A Child is Born….

At this most precious time of year for families everywhere and for Christians in particular, we are grateful and celebratory of the birth of the Christ-child.

Ironically, First Focus (Washington, D.C.) released a new publication today on the status of children in our country as impacted by the recession we are enduring. The report finds:

  • 2.7 million more children lived with an unemployed parent during a typical month in 2011, compared to 2007 (an increase of 71%), bringing the 2011 total to 6.5 million children;
  • 3 million (47% of those living with an unemployed parent) lived, during a typical 2011 month, with a parent unemployed six months or longer;
  • 8 million more additional children relied upon SNAP for food in 2011, compared to 2007, bringing the total number of children receiving SNAP to 21 million (one in four) nationwide;
  • 16 million children (more than one in five) currently live in poverty
  • At least 8 additional states became high child poverty states (where more than one-in-five children live in poverty) during the recession, pushing the total number of high child poverty states to 22

As we are mindful of that Babe born on Christmas Day in minimal physical conditions for thriving, let us be mindful also of the children of America and our duty to care for them.

Merry Christmas, Happy Holidays,


Work to do for Child Advocates in Home States

I have been encouraging child advocate leaders in each state to monitor and become involved in the work of their own state’s development of the new “health care exchanges”, which  the Affordable Care Act requires of all states beginning 2014. Simultaneously, my work nationally with the Foster Family-based Treatment Association has included my participation as part of a national child advocacy coalition working with the Center for Medicare and Medicaid Services (CMS) as they study development of an Essential Benefits Package (EBP). We have advocated strongly for needs of foster youth to be addressed by CMS in the benefits package, including both biomedical health needs and behavioral health. 

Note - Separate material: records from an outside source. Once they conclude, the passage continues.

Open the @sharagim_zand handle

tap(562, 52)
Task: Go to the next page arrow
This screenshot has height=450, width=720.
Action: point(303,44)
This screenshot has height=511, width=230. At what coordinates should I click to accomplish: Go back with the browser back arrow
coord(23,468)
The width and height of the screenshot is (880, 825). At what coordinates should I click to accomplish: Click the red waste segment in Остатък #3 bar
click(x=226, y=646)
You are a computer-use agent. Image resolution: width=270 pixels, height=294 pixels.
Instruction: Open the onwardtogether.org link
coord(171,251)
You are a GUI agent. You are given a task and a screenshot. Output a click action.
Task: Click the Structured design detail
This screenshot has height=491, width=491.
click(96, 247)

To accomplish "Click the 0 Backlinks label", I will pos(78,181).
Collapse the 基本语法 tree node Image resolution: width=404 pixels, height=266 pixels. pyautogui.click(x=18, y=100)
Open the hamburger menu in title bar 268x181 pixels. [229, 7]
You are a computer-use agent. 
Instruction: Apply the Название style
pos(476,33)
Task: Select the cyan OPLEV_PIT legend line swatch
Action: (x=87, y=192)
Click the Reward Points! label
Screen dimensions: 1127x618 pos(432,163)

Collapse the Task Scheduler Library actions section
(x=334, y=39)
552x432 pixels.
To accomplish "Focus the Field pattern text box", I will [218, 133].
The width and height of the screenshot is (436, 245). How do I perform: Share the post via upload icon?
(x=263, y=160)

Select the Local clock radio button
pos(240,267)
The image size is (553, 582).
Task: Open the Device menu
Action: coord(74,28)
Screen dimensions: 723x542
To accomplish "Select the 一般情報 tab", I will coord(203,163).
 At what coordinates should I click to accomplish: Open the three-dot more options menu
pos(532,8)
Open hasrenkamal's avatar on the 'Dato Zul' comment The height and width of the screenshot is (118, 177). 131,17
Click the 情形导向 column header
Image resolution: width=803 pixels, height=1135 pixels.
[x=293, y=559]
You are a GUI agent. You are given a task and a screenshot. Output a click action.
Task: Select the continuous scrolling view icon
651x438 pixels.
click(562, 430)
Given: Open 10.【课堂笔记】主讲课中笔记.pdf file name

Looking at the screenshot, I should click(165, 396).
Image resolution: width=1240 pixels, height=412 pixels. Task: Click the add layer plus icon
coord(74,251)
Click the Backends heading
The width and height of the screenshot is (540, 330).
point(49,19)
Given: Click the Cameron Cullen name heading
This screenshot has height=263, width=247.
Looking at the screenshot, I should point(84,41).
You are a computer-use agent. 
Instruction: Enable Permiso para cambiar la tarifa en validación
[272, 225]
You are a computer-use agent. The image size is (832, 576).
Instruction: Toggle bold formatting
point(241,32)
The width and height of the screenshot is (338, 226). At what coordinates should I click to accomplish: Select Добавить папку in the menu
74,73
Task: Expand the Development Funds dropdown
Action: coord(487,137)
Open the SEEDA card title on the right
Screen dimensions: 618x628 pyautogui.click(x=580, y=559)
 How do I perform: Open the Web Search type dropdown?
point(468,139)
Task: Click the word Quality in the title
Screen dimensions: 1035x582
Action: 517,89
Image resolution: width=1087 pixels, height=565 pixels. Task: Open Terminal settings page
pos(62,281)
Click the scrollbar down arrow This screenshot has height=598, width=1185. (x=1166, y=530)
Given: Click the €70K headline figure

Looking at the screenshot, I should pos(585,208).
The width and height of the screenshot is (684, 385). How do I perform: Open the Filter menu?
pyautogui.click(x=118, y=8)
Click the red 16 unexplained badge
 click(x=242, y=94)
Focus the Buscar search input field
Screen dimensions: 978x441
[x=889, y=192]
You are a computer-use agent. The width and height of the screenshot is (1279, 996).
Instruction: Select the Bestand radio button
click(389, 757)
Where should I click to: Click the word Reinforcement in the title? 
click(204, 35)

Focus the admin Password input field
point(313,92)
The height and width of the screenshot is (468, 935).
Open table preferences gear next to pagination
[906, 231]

Friday Dec. 16, HHS published ‘guidance’ announcing a framework of benchmarks each state will be allowed to consider in developing their own EBP. This does not give the federal protections we were seeking with our efforts. Instead, it requires that child advocates must actively engage with legislative, state insurance department personnel, and Medicaid administering bodies with the focus of bringing representation for impoverished and/or custody youth into the discussions.

We will continue our work nationally. You are encouraged to identify those leaders in your state who have responsibility for establishing your state exchange and developing the Essential Benefits Package. That work is well underway now. Your investment of time and energy early in the New Year is encouraged. 


It is no surprise to anyone that all states have a shortage of foster homes for the youth we need to serve. There are shortages at the traditional level of foster care and obviously at the higher levels of therapeutic foster care as well. As a result, children in state custody are often sent to ‘higher’ levels of care (i.e. congregate settings, group homes) when their individual needs could be served in a home setting in their own communities….if only we had more foster parents and more foster homes.

Last week Oklahoma took a big step that may ameliorate some of this shortage for this state. The legislatively appointed Foster Care Improvement Task Force approved recommendations for the next legislative session. One recommendation is to expand the state/tribal/private collaborations in the state around therapeutic foster care – which is contracted 100% to private licensed child placing agencies in partnership with the Department of Human Services. This expansion would allow child placing agencies to expand their services to all placement needs of foster youth: traditional foster care, emergency foster care, therapeutic foster care and kinship foster care. 

It is the belief of the provider community and the Task Force that such expansion would increase community investment in ALL foster youth and allow private agencies to recruit more effectively for all levels of care. Goals of this expansion are to achieve shorter time to permanence, stability in placement, improved education and developmental achievement while in care, and develop greater involvement of local community resources in addressing the needs of foster youth.

The responsibility for ‘next steps’ now lies with the Legislature (and child advocates!) to advance such a proposal.

Good work by the volunteer Task Force!  Exciting possibilities!